Along the East Cost, including Environment Memo’s HQ state of North Carolina, there’s a big need to rebuild the oyster beds.

One way to do that is detailed here by the NC Division of Marine Fisheries, which states

North Carolina is launching an innovative recycling program to collect oyster shells from individuals and businesses and place them back overboard to help turn the tide on declining oyster stocks.

A mound of oyster shells placed in brackish water with good tidal flow will quickly become colonized by a multitude of marine organisms, including oysters. This mound, also called an oyster reef, serves a number of purposes – first and foremost, it helps produce oysters.

So there’s a North Carolina Oyster Shell Recycling Program, with motto

If you shuck it, don’t chuck it!

The state bans disposal of oyster shells in landfills, and has special bins at recycling centers around the state. After enough shells collect in these bins, the state plans to take the shells to help rebuild the oyster beds.

However, the program seems to be suffering from growing pains. It is not sufficiently widespread, and there may be institutional inertia to overcome.

Needs for spreading the word have become apparent–a friend, who has a number of bushels of oyster shells in a trailer at this writing, has found that while he can purchase, eat and share oysters with friends in Orange County, NC, the Orange County recycling operation is not on the the list of recycling centers that will hold these shells for the state.  This state-of-affairs is quite curious, given that Orange County is home to many forward-thinking people both locally and at the University of North Carolina. It’s only temporary storage, after all.

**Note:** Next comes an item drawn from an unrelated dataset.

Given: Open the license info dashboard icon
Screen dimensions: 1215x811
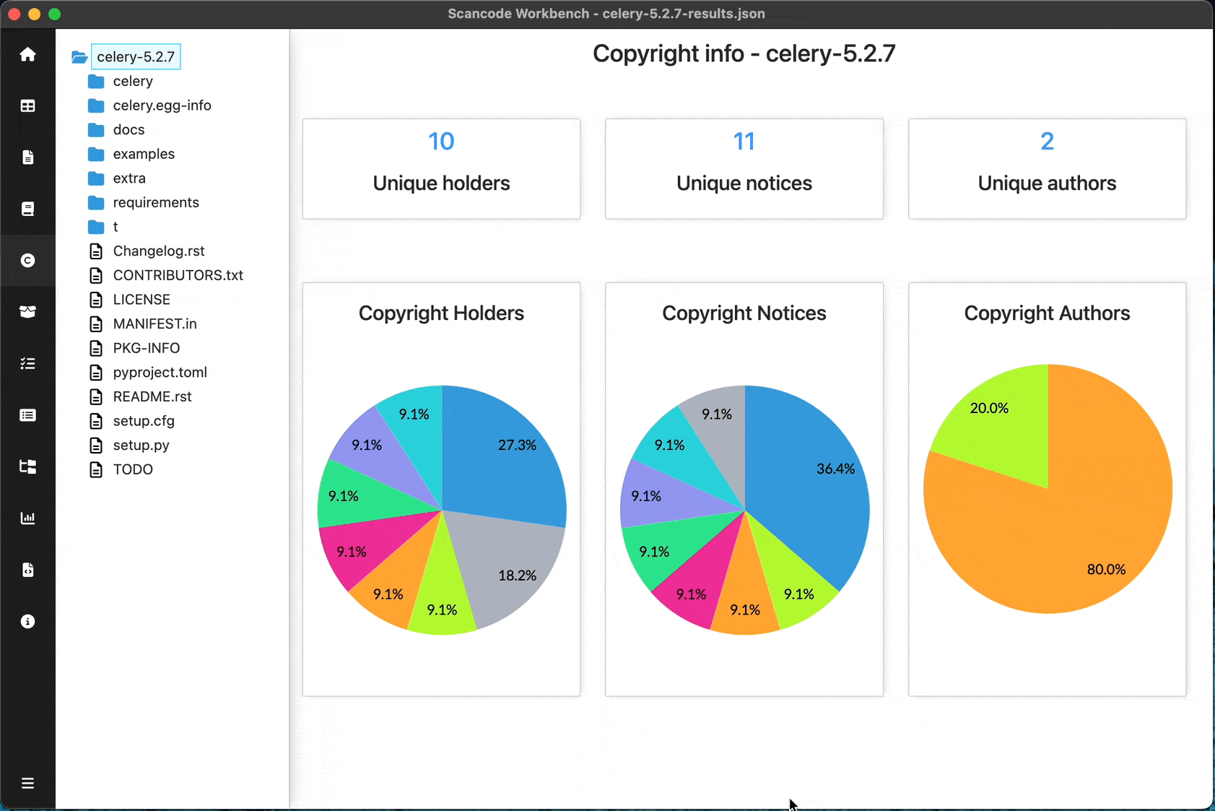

Another issue appears to be one of territoriality.  My friend tried to take the shells to a nearby county’s (Durham County, NC) site, which has the state bins for oyster shells, but was turned away because he is not a resident of that county.  I’d think  most counties would want to participate in something as important as helping rebuild the state’s oyster beds (and oyster industry), and would make an exception for non-residents. It’s only temporary storage, after all.